**Set task:**
Can you reproduce the listing below exactly, covering only the stretch from the line containing "The image size is (1568, 706)." through the line containing "will click(240, 416)."?

**Available data:**

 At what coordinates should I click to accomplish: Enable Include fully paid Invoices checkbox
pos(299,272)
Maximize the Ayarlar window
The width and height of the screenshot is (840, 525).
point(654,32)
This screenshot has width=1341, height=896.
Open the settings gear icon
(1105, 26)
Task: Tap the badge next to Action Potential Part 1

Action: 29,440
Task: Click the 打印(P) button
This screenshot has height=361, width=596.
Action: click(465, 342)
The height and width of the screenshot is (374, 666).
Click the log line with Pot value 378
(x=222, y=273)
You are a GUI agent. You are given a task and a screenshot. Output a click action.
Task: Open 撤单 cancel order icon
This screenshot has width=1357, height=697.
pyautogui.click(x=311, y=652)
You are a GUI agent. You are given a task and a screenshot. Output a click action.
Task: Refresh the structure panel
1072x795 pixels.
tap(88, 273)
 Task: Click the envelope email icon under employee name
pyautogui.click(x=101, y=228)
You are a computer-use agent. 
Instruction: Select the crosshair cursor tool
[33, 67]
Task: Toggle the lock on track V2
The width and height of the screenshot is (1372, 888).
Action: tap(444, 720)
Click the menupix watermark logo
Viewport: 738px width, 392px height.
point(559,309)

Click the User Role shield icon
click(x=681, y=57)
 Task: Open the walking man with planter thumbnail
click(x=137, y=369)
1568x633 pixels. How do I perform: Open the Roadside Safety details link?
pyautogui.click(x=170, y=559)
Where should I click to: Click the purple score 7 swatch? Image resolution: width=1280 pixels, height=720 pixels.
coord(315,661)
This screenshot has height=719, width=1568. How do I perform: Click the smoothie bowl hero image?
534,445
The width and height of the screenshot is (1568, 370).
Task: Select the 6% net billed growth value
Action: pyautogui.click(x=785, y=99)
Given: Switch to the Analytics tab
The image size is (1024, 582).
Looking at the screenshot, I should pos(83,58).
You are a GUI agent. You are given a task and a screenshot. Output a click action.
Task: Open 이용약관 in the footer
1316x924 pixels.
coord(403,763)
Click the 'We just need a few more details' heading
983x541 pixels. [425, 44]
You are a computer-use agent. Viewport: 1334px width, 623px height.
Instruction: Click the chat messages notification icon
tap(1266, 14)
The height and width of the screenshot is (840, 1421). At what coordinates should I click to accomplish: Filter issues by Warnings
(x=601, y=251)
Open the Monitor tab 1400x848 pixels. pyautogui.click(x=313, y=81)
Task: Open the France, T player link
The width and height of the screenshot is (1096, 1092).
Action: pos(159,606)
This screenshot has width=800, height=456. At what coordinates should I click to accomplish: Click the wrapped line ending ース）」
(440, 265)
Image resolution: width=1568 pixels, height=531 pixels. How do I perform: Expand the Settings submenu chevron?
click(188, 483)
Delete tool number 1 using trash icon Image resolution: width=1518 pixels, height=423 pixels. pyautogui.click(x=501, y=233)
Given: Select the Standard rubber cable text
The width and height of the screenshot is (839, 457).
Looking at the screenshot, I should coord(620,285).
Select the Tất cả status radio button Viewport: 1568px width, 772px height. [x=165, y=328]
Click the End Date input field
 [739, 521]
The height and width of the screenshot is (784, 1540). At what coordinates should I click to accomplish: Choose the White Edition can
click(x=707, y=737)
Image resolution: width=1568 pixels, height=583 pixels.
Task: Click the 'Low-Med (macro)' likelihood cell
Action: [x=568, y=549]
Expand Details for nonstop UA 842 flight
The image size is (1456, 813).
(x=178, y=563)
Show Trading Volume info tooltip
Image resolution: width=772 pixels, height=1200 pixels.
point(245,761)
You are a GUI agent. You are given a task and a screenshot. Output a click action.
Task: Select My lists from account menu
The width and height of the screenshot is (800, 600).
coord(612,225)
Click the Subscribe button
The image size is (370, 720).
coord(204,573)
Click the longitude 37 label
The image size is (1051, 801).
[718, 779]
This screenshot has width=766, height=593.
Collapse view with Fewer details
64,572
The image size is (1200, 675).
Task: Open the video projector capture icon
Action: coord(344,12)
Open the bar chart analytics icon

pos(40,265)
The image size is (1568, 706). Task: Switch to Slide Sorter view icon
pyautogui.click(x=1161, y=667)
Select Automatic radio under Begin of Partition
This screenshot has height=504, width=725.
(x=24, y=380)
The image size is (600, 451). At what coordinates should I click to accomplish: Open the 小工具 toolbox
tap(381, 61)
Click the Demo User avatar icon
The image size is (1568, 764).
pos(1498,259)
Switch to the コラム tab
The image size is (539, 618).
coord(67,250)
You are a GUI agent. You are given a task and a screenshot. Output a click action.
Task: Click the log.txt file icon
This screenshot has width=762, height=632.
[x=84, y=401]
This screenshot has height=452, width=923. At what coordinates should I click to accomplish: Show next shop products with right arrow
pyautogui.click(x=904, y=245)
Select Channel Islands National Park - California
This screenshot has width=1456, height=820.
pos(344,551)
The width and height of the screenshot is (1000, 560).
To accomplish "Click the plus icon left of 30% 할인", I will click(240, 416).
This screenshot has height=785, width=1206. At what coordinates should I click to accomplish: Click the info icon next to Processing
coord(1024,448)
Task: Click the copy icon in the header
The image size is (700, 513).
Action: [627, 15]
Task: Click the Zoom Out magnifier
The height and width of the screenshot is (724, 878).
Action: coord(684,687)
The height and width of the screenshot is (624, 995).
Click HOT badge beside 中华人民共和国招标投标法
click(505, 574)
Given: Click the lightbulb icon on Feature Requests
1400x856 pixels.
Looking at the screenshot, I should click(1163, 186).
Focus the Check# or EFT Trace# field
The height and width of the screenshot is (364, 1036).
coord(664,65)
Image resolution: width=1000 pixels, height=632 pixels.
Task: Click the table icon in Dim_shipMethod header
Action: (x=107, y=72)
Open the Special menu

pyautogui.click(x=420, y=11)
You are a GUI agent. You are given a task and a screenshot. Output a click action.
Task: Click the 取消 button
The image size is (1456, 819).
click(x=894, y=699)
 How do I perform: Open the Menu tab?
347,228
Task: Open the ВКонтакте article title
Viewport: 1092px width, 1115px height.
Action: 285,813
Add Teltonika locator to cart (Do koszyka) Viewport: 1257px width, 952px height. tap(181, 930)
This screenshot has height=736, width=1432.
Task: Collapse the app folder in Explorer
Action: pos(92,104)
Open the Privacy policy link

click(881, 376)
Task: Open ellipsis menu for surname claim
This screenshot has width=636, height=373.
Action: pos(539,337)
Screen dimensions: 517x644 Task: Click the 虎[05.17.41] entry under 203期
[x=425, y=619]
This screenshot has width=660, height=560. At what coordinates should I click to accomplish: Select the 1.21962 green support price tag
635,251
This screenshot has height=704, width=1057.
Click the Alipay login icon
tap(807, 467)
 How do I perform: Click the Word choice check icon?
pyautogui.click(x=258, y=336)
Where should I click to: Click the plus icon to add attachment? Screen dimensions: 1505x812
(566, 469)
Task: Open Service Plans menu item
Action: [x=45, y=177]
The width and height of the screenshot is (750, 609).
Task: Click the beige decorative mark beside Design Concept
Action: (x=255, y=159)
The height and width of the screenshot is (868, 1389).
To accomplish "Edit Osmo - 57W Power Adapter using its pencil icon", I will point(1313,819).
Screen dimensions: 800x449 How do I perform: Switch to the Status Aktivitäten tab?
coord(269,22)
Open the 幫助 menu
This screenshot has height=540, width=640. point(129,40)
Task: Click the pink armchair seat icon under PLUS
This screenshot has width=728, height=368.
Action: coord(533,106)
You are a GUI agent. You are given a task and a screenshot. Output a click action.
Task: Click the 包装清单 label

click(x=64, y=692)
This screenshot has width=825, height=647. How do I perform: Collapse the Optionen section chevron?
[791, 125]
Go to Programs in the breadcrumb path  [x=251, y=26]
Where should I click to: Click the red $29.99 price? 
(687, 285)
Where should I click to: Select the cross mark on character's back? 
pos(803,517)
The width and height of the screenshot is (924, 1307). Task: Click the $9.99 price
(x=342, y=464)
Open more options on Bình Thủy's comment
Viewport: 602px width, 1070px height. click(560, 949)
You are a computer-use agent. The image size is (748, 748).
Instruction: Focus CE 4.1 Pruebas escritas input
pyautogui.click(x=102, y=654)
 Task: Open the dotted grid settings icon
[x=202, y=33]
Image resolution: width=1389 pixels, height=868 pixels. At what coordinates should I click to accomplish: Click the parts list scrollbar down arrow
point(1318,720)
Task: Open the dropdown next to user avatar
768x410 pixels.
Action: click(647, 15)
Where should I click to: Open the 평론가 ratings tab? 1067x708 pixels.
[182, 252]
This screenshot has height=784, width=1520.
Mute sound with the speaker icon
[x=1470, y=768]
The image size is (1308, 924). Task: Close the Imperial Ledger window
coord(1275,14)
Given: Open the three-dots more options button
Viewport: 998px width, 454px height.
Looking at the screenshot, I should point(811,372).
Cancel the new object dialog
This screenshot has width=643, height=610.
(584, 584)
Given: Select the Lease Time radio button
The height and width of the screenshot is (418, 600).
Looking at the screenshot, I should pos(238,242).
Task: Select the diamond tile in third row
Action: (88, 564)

**Reply:**
The image size is (1568, 706). Task: Switch to Slide Sorter view icon
pyautogui.click(x=1161, y=667)
Select Automatic radio under Begin of Partition
This screenshot has height=504, width=725.
(x=24, y=380)
The image size is (600, 451). At what coordinates should I click to accomplish: Open the 小工具 toolbox
tap(381, 61)
Click the Demo User avatar icon
The image size is (1568, 764).
pos(1498,259)
Switch to the コラム tab
The image size is (539, 618).
coord(67,250)
You are a GUI agent. You are given a task and a screenshot. Output a click action.
Task: Click the log.txt file icon
This screenshot has width=762, height=632.
[x=84, y=401]
This screenshot has height=452, width=923. At what coordinates should I click to accomplish: Show next shop products with right arrow
pyautogui.click(x=904, y=245)
Select Channel Islands National Park - California
This screenshot has width=1456, height=820.
pos(344,551)
The width and height of the screenshot is (1000, 560).
To accomplish "Click the plus icon left of 30% 할인", I will click(240, 416).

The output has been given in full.